* _WORK ITEM_:
Beginning with the line containing "Peliculas (911, 40)", give every line again exactly as it is, ending with the last line of the entries.

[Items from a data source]

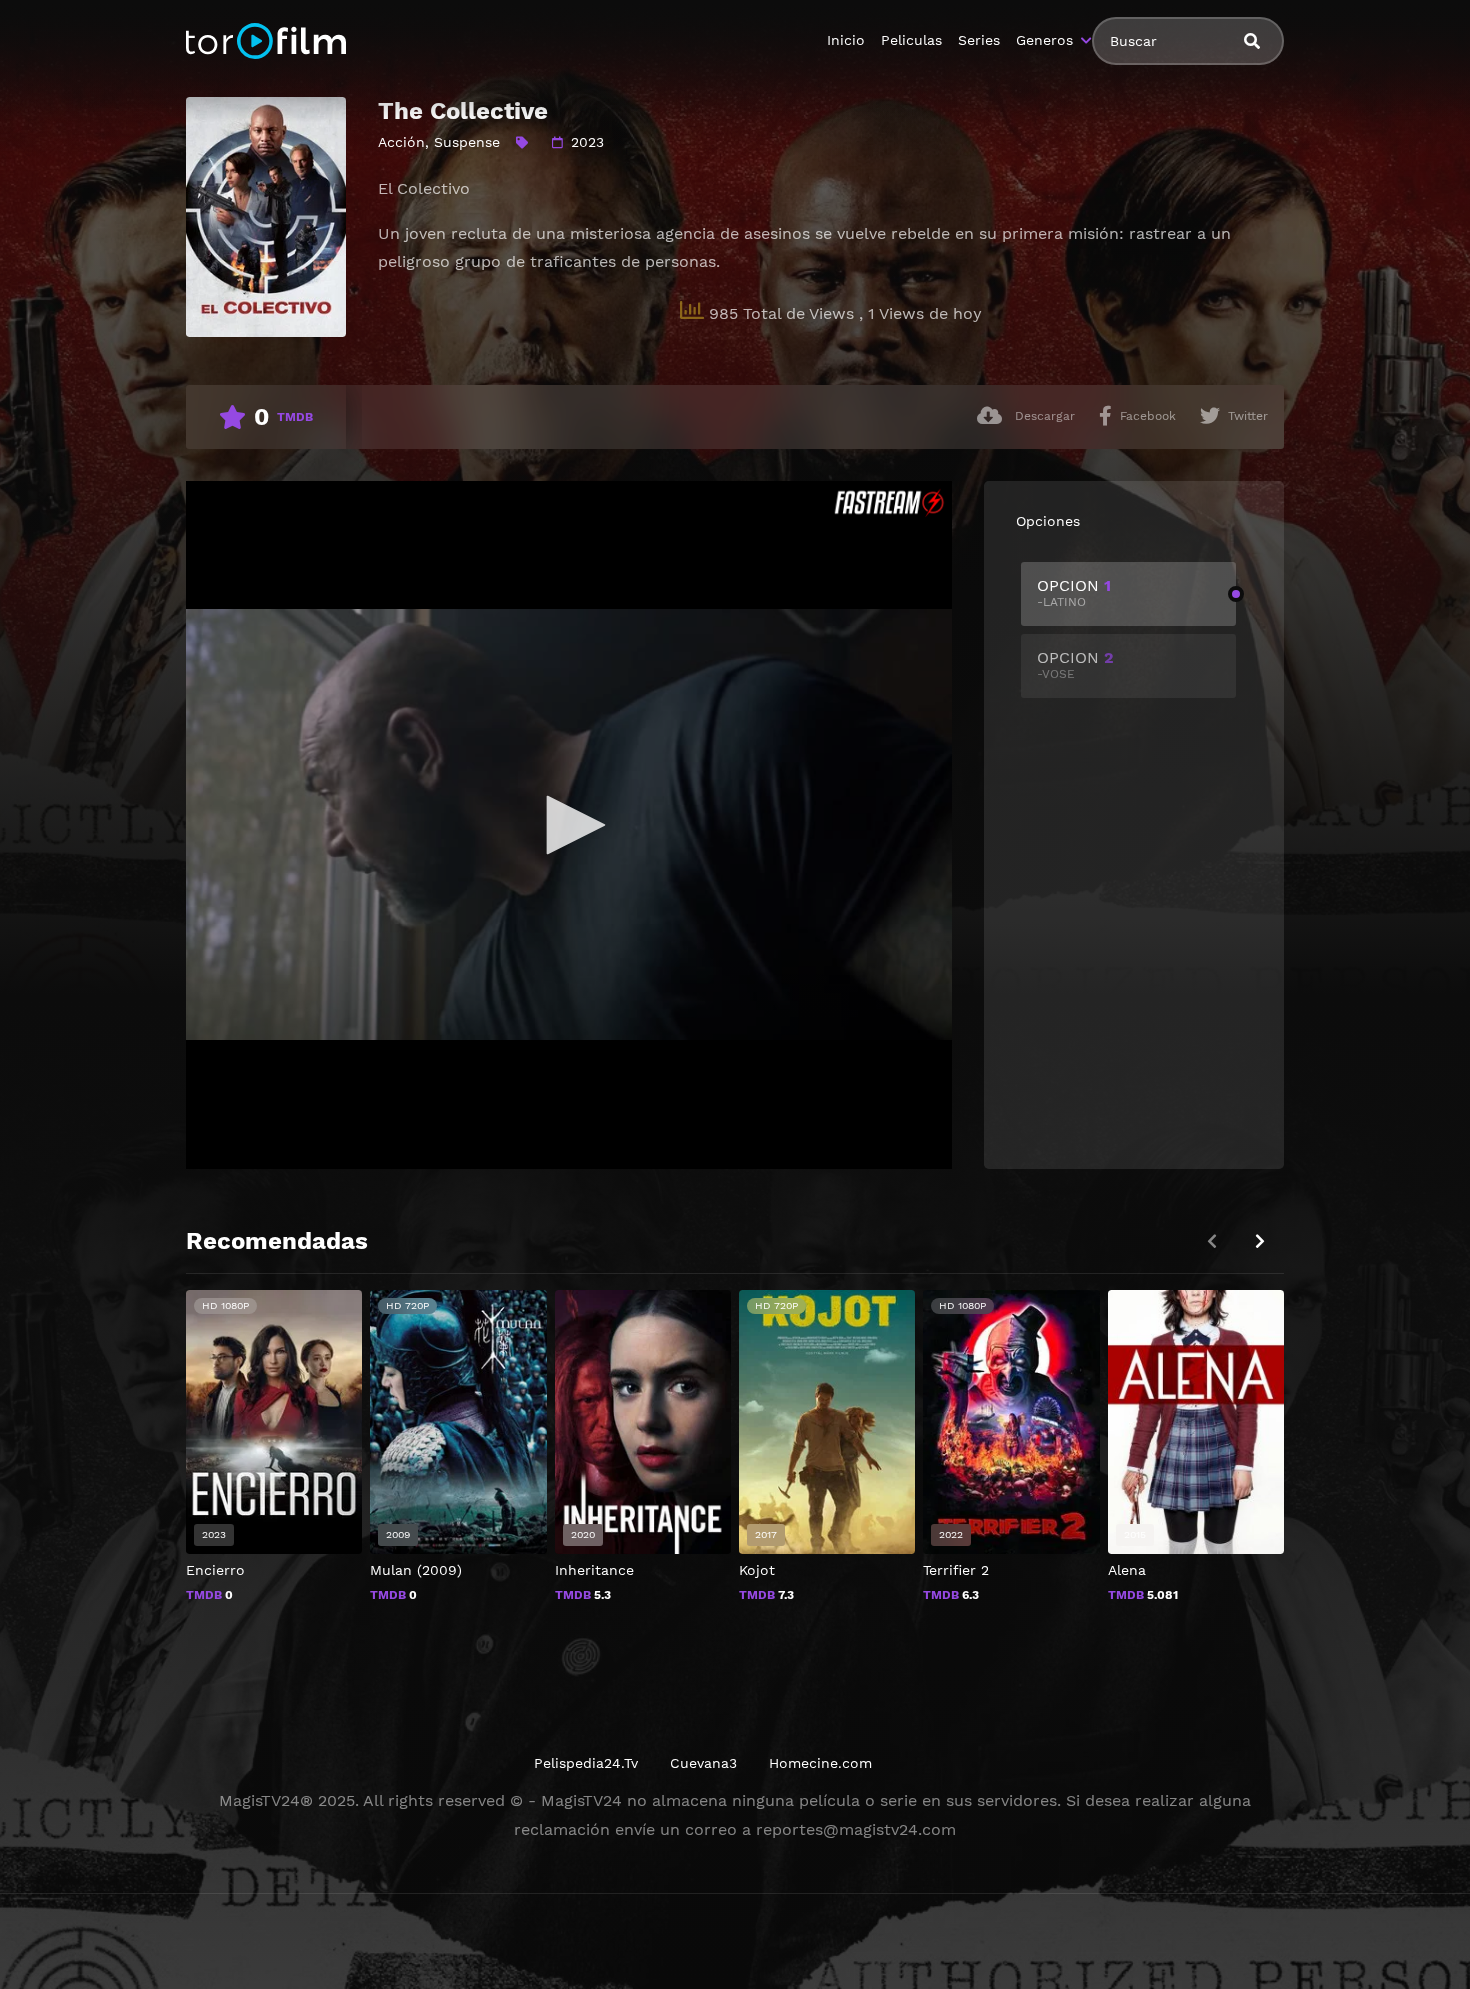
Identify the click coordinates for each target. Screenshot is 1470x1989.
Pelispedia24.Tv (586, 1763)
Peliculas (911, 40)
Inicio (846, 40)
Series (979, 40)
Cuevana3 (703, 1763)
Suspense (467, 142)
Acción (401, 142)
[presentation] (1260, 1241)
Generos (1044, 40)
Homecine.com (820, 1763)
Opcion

* _OUTPUT_:
Peliculas (911, 40)
Inicio (846, 40)
Series (979, 40)
Cuevana3 (703, 1763)
Suspense (467, 142)
Acción (401, 142)
[presentation] (1260, 1241)
Generos (1044, 40)
Homecine.com (820, 1763)
Opcion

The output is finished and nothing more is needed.